## [Source data]
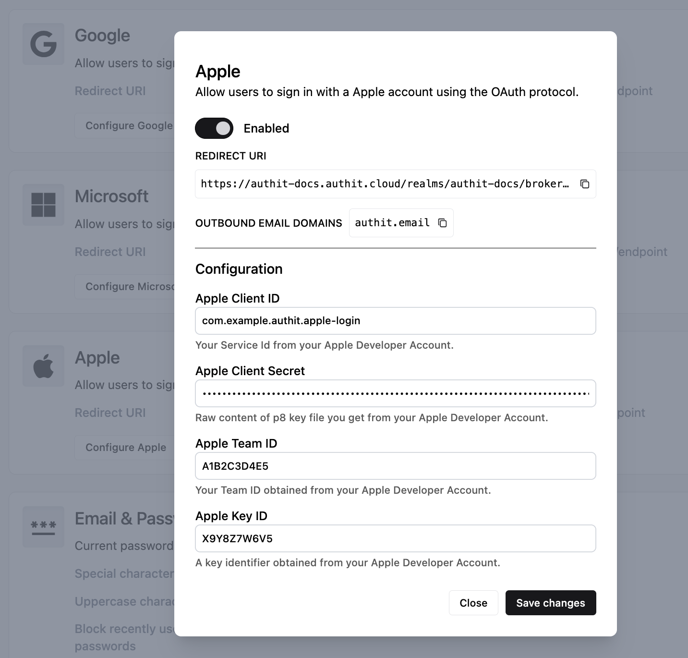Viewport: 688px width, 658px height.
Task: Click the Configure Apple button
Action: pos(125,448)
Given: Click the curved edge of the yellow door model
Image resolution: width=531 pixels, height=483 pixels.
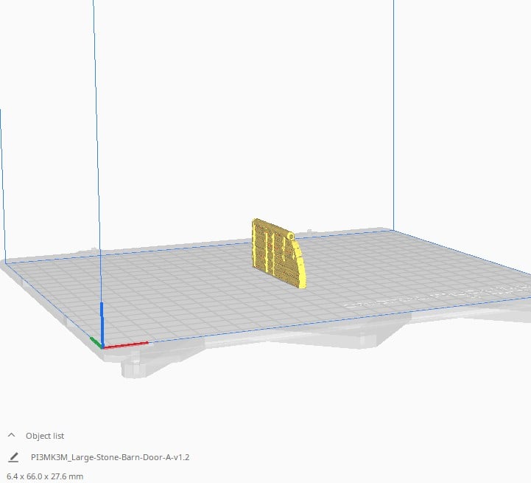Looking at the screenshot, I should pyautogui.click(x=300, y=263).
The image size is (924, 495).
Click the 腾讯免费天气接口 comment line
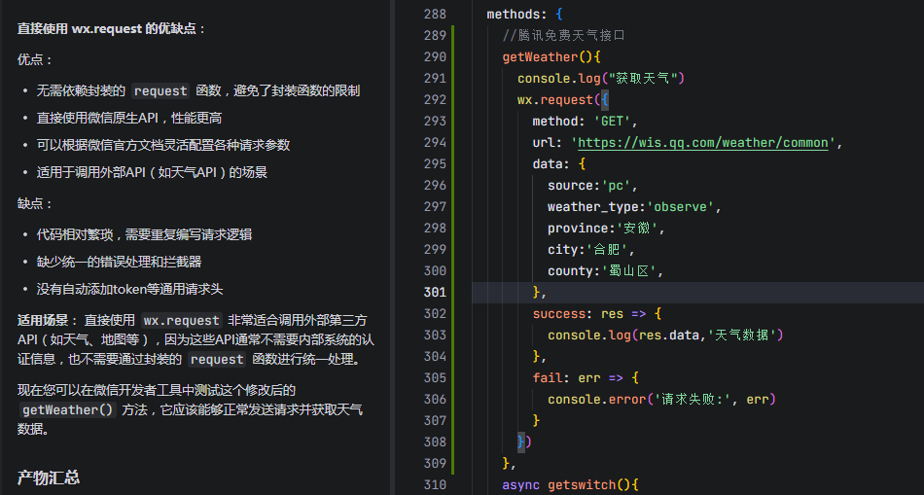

==

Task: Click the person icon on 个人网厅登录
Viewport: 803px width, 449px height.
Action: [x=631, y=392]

## [Work to do]
Count the lines in the records above that contain the string "Task", and reply with that number alone.

## [Result below]
2